To obtain these results, one must definitely innovate with respect to ChatGPT. The chat that has gained so much attention does not base its answers on particularly up-to-date information: it cannot use search engine answers, for example, but works on a monolithic corpus of data, which stops at 2021. Bard, Google assures, instead, it is already capable of using the results of the search engine, even if the product is still experimental. Which evens the score with the new Bing which should have a conversational interface with updated answers, thanks to a new artificial intelligence, GPT 3.5. All of this will probably have spectacular effects. One can imagine that questions to the search engine can be refined by dialoguing with the chat and then obtaining answers composed of elaborations of information contained in a series of sites retrieved by the engine. Interesting, but not without problems. One thing is that the engine returns a list of sites and the user chooses the ones that suit him. It is another matter that it returns a report instead: it will not be easy, in that case, to understand if the results produced by artificial intelligences contain errors, prejudices or misinformation.

You can bet that the search engine giants, especially Google, will tread lightly. Although maybe they will create tools capable of attracting attention. It is even naive to point out that all this enthusiasm for generative artificial intelligence is partly linked to promotional strategies of the giants involved. It is noted that Microsoft appears to be on the attack while Google defends its core business. But there will be consequences for the ecosystem: there will also be investments, start-up funding, stock market placements, some speculation and many efforts by users and customers to distinguish wheat from chaff. It takes getting used to looking beyond the glitter of automatic replies to understand how they are formed and how reliable they are.
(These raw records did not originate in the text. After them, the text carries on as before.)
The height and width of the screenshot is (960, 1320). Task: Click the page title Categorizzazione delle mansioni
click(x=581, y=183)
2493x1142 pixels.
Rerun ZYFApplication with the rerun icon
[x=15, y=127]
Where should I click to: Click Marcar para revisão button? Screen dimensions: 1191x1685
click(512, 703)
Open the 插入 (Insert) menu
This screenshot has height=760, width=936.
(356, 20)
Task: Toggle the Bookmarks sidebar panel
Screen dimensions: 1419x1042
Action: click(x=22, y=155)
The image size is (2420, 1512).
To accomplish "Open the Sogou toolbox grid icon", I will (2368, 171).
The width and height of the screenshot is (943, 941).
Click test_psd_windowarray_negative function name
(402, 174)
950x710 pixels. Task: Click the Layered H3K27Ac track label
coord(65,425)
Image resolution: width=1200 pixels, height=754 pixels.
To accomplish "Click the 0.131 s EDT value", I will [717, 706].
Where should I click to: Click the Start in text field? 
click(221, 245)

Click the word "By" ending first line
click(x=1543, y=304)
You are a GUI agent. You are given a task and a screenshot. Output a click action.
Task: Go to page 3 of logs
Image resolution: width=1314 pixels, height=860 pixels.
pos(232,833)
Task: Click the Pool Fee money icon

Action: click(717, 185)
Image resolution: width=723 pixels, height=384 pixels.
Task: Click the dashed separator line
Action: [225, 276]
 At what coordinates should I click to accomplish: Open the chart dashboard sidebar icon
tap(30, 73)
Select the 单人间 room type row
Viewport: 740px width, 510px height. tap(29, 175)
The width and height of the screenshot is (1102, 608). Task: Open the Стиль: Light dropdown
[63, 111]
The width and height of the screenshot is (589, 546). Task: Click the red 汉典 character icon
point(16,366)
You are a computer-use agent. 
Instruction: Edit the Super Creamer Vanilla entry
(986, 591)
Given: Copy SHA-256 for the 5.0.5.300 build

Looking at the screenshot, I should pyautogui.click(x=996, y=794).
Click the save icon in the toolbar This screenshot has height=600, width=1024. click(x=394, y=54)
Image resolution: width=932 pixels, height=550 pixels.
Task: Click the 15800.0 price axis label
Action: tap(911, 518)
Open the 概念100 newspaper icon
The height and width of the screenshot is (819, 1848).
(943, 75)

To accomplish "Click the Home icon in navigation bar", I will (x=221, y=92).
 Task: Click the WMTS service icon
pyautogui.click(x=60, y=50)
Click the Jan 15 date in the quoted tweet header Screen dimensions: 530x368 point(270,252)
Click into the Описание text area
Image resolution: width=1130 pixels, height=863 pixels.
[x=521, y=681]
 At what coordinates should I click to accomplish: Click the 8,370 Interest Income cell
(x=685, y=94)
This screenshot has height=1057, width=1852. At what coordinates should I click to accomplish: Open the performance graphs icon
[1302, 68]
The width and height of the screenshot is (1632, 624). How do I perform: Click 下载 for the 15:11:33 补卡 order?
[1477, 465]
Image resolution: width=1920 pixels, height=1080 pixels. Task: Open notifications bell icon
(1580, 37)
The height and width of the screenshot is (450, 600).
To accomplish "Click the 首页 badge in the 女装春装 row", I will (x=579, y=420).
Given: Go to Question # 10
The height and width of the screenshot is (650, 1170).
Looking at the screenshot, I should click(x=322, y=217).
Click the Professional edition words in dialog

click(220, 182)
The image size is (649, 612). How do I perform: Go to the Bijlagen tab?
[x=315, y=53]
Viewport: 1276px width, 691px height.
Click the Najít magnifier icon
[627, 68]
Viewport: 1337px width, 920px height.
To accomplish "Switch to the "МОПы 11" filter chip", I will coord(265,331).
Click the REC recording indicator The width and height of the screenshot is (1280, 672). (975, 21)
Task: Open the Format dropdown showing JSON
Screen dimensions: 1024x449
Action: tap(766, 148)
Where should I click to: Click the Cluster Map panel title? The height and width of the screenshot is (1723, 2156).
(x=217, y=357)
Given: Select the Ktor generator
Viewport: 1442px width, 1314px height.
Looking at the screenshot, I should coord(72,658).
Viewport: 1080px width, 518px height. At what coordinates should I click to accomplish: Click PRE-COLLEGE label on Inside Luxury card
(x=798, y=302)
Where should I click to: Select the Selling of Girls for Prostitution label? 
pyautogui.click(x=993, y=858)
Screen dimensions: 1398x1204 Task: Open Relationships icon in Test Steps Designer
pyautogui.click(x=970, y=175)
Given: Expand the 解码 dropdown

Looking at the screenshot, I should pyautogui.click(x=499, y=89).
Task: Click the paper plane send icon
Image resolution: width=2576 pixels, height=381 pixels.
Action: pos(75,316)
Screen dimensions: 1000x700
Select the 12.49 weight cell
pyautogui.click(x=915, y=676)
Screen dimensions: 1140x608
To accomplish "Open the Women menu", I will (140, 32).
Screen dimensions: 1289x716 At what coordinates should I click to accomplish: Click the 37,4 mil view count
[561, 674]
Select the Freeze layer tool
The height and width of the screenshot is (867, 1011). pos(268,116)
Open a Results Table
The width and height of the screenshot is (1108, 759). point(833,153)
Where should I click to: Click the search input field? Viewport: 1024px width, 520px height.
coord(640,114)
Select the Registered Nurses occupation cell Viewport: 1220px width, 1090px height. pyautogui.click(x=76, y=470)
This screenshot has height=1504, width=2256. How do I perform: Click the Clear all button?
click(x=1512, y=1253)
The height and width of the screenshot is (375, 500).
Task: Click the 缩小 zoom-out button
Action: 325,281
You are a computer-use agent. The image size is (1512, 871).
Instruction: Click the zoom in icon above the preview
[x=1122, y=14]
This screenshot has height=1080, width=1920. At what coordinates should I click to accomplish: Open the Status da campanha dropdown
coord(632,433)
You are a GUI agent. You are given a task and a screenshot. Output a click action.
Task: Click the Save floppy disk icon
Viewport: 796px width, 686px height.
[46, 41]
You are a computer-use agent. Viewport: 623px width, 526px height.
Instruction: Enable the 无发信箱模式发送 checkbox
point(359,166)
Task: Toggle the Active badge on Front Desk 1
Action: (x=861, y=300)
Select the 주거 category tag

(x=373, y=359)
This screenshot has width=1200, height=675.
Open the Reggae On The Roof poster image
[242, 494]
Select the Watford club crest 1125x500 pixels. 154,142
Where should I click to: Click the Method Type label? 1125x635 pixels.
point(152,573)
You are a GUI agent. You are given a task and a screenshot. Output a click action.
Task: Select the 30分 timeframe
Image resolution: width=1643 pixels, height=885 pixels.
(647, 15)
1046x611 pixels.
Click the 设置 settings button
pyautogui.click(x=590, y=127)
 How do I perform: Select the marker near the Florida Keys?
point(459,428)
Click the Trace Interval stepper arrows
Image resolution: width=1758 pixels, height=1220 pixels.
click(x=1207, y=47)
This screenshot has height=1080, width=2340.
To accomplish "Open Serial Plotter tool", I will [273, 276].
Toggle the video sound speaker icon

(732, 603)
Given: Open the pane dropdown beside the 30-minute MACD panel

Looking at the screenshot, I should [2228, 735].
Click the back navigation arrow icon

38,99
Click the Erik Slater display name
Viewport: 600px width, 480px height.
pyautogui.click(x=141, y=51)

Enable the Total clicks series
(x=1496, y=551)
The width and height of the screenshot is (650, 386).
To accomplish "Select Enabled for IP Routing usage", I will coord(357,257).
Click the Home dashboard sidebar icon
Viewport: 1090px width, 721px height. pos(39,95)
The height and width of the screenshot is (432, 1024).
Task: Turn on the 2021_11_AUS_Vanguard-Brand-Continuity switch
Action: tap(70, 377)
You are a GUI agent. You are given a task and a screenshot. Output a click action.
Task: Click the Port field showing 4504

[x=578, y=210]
Meanwhile, regulation will need to speed up to prevent potential harm. Answers will have to be found on the copyright of the original texts from which artificial intelligences derive their results, on the responsibilities for possible plagiarism and errors, on the forms of automatic comparison between information sources that may contain prejudices, and so on. The European Commission is moving forward with its AI Act. And it has a lot of work to do.


Photo: “Artificial Intelligence – Resembling Human Brain” by deepakiqlect is licensed under CC BY-SA 2.0.